*THE PROBLEM:*
Below are the records; count how many of their lines contain the word "will" and give that number only.
----------
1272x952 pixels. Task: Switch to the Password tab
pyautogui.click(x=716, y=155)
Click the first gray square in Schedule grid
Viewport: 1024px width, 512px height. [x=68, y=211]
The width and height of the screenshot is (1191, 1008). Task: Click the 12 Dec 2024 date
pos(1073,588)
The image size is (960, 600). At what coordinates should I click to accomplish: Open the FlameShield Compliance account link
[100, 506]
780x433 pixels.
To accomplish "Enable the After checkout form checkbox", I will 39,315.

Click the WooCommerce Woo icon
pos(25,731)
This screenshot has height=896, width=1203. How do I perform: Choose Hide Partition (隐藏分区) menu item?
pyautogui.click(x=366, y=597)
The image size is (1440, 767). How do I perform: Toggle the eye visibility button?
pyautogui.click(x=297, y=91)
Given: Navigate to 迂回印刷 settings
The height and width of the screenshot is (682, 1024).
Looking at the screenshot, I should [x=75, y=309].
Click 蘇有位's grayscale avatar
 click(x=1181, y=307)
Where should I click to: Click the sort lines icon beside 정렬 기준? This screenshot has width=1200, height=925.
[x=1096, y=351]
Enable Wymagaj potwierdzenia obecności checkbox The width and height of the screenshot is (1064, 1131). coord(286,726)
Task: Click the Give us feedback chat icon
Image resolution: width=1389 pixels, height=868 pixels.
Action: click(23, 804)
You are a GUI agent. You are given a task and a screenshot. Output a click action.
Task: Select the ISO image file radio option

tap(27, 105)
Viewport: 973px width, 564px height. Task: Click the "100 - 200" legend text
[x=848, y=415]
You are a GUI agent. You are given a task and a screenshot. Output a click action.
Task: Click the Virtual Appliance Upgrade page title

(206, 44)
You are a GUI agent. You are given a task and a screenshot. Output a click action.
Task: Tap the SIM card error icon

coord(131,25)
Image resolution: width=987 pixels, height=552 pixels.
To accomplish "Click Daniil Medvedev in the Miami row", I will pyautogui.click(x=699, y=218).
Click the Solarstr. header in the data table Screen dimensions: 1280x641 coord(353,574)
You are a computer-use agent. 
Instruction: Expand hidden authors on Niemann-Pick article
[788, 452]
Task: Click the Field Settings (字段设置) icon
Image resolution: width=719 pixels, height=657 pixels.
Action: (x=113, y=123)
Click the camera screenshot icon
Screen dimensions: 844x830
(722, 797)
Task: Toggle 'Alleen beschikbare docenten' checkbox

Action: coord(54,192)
----------
*RESULT:*
2